The deeper problem is that we do not know if it's really a non-reported hardware error or not as we would not like to dump the enclosures - but we cannot be sure the same situation does not resurface if we delete the failed VD (and loose all 4 VDs LVM/XFS volume)..
Regards,
Chris
DELL-Joey C
Moderator
Moderator
•
3.3K Posts
0
October 23rd, 2023 03:02
Hi,
Probably you can try to check if the error output can lead you to some information what is the cause of the storage not accessible: https://dell.to/3tJpkSs or, you can also try check the physical disk info status, probably multiple disk failure: https://dell.to/3FtV3K3
DPCG Gaia
1 Rookie
1 Rookie
•
10 Posts
0
October 23rd, 2023 08:38
Thank you for the hints @DELL-Joey C !
However, what's puzzling is that there are no hw errors reported, I am attaching the excerpt from allPhysicalDisks:
Otherwise, exerpt gave the hint why the repo epansion failed, not sure if there's a newer firmware though - are you aware of any newer version that would support underlying repository thin VD expansion?
Regards,
Chris
DPCG Gaia
1 Rookie
1 Rookie
•
10 Posts
0
October 24th, 2023 11:28
Hello @DELL-Joey C
Thanks, will try to update the Storage Manager and retry repo expansion!

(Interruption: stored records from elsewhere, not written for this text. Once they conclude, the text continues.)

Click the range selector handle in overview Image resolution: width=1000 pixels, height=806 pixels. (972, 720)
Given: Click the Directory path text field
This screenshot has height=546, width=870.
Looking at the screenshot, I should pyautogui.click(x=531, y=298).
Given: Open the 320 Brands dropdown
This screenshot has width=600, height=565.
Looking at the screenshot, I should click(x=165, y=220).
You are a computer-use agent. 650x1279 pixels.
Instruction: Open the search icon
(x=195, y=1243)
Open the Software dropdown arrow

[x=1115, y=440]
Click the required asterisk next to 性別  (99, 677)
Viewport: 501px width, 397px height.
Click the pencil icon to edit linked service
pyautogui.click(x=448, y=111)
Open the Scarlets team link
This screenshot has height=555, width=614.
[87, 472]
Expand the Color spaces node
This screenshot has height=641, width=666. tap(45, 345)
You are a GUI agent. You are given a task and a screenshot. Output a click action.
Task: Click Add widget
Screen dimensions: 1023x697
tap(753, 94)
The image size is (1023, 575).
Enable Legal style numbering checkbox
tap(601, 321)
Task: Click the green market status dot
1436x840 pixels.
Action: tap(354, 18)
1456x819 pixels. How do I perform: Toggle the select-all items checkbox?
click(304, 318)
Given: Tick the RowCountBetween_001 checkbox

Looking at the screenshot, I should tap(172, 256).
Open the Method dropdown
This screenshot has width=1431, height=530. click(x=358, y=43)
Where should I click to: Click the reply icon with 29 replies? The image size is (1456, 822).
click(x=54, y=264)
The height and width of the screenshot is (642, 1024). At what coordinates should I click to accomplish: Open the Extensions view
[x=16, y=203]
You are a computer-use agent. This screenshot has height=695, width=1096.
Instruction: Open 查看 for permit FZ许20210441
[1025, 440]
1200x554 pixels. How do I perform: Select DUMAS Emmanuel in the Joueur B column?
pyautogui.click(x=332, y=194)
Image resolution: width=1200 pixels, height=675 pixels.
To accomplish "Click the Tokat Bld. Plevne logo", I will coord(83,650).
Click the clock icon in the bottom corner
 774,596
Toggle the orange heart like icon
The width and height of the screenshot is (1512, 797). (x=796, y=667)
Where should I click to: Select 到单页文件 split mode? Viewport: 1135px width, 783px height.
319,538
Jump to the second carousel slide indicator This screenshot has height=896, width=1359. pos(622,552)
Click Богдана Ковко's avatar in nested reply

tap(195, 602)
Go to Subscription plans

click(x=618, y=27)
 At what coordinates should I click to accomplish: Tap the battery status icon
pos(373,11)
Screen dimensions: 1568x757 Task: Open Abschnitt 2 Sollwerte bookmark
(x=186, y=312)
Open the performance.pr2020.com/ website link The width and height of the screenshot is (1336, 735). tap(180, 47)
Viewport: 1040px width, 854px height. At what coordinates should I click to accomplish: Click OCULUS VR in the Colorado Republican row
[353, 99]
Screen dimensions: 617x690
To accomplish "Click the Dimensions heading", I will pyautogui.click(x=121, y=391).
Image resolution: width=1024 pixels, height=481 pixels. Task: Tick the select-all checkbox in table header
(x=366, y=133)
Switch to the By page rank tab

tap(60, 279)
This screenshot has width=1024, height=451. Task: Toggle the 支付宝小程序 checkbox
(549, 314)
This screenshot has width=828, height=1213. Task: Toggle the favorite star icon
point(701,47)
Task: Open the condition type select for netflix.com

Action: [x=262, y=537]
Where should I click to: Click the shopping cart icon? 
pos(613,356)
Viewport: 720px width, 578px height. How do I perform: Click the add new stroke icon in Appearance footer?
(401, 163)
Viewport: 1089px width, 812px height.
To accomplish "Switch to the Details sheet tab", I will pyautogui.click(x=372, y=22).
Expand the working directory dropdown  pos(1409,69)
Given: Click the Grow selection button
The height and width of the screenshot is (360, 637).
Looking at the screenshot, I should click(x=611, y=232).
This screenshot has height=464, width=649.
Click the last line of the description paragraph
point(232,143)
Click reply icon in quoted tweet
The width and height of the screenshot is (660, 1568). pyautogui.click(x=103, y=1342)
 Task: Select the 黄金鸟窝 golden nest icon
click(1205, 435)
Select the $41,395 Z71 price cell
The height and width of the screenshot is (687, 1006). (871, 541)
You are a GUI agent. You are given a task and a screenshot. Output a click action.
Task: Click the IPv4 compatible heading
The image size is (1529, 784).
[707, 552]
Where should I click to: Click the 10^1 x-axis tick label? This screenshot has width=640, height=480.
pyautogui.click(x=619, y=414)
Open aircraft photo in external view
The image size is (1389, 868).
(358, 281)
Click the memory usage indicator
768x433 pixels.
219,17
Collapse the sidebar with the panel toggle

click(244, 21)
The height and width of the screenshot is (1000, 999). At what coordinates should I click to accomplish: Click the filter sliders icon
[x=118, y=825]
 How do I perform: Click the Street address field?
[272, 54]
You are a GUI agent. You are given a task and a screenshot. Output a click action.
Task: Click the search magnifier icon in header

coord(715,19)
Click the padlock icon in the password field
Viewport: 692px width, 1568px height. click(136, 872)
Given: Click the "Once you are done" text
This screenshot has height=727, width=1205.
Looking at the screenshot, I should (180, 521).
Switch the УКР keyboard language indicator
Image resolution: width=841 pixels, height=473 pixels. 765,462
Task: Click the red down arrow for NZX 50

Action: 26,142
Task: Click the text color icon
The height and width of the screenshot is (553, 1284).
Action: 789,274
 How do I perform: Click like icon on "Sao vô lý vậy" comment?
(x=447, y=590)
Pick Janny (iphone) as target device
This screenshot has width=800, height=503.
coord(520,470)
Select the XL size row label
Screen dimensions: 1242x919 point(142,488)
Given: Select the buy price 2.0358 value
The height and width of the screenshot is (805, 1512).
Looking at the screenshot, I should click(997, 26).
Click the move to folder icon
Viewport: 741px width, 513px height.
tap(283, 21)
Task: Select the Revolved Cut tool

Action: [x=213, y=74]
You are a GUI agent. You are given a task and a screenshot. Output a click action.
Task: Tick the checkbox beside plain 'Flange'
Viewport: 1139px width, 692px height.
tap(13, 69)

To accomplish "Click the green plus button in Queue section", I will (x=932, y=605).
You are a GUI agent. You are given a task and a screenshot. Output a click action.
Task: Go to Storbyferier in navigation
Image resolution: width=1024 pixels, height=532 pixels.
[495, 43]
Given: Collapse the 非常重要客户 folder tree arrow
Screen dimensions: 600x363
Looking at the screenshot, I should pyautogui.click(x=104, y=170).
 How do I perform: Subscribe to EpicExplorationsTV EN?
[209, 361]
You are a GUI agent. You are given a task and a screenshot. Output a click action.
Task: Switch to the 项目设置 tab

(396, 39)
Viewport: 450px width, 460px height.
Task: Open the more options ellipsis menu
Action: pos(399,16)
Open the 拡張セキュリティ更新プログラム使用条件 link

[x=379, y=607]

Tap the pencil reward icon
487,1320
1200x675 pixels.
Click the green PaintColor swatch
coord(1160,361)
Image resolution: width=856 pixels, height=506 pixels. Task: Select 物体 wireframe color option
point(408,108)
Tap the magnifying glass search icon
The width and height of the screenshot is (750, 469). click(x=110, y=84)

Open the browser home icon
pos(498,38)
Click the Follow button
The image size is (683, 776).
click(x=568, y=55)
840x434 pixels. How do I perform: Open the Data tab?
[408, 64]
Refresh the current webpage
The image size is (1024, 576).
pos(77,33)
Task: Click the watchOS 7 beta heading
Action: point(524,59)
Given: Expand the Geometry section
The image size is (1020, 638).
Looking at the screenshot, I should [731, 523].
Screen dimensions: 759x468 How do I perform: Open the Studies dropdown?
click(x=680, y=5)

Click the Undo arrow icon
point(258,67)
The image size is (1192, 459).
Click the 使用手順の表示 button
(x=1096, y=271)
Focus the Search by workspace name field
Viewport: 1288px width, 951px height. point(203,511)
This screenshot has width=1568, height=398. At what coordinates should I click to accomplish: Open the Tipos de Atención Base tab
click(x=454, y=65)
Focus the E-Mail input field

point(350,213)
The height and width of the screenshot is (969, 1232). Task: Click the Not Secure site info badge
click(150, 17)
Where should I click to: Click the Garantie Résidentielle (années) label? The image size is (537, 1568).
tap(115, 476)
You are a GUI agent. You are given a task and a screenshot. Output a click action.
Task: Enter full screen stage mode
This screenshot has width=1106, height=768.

The OS is Centos 7.9, machine is R720.
(edited)
DPCG Gaia
1 Rookie
1 Rookie
•
10 Posts
0
October 26th, 2023 13:39
Hello,
We managed to expand the underlying repository capacity by enabling manual expansion and then adding capacity in chunks of 256GB. But it did not help, think VD is still marked as failed.
We are inclining to reset it, but it's a pity neither reason nor explanation are given for this error..
(edited)
DPCG Gaia
1 Rookie
1 Rookie
•
10 Posts
0
October 27th, 2023 14:49
@Dell-ErmanO - thanks for the hints, before I saw your suggestion we tried to run some Reports from SMClient to see anything unusual, and indeed we see strange error in the event log (even drives are marked as ok)
Will do the test on all the disks of this VD as well, maybe we'll see more surprises..
DPCG Gaia
1 Rookie
1 Rookie
•
10 Posts
0
October 27th, 2023 22:26
Hello @Dell-ErmanO
Tried to run "set physicalDisk" command but at no avail:
This is with updated SMcli (still from 2016)..
DPCG Gaia
1 Rookie
1 Rookie
•
10 Posts
0
November 1st, 2023 15:00
Hello,
We are on Modular Disk Storage Manager 11.25.0A06.0026 which seems to be newer, it's from DELL_MDSS_Consolidated_RDVD_6_5_0_1.iso from 2018.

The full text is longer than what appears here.